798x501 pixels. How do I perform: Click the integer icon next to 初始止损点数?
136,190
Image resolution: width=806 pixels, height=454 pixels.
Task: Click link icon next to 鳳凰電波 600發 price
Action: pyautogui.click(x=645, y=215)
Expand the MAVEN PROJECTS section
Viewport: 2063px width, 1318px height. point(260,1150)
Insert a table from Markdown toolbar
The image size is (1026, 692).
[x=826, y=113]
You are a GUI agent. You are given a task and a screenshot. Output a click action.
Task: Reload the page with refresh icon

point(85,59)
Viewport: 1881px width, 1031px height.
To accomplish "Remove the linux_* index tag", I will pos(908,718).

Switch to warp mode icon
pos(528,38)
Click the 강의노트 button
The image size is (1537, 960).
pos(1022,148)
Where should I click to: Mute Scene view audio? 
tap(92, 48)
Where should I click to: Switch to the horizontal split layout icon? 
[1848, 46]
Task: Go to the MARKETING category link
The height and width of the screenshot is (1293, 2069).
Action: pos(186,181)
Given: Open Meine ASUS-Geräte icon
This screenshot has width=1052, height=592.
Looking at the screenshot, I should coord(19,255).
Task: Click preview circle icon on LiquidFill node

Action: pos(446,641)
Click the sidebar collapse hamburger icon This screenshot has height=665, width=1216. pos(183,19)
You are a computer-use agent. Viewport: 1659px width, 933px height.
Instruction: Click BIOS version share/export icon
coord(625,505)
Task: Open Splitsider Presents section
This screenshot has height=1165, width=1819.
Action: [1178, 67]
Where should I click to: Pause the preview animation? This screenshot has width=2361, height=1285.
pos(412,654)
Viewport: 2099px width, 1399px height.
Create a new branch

▶ [Problem] An exact, complete copy of the data is the only acceptable answer.

▶ [Answer box]
798x501 pixels. How do I perform: Click the integer icon next to 初始止损点数?
136,190
Image resolution: width=806 pixels, height=454 pixels.
Task: Click link icon next to 鳳凰電波 600發 price
Action: pyautogui.click(x=645, y=215)
Expand the MAVEN PROJECTS section
Viewport: 2063px width, 1318px height. point(260,1150)
Insert a table from Markdown toolbar
The image size is (1026, 692).
[x=826, y=113]
You are a GUI agent. You are given a task and a screenshot. Output a click action.
Task: Reload the page with refresh icon

point(85,59)
Viewport: 1881px width, 1031px height.
To accomplish "Remove the linux_* index tag", I will pos(908,718).

Switch to warp mode icon
pos(528,38)
Click the 강의노트 button
The image size is (1537, 960).
pos(1022,148)
Where should I click to: Mute Scene view audio? 
tap(92, 48)
Where should I click to: Switch to the horizontal split layout icon? 
[1848, 46]
Task: Go to the MARKETING category link
The height and width of the screenshot is (1293, 2069).
Action: pos(186,181)
Given: Open Meine ASUS-Geräte icon
This screenshot has width=1052, height=592.
Looking at the screenshot, I should coord(19,255).
Task: Click preview circle icon on LiquidFill node

Action: pos(446,641)
Click the sidebar collapse hamburger icon This screenshot has height=665, width=1216. pos(183,19)
You are a computer-use agent. Viewport: 1659px width, 933px height.
Instruction: Click BIOS version share/export icon
coord(625,505)
Task: Open Splitsider Presents section
This screenshot has height=1165, width=1819.
Action: [1178, 67]
Where should I click to: Pause the preview animation? This screenshot has width=2361, height=1285.
pos(412,654)
Viewport: 2099px width, 1399px height.
Create a new branch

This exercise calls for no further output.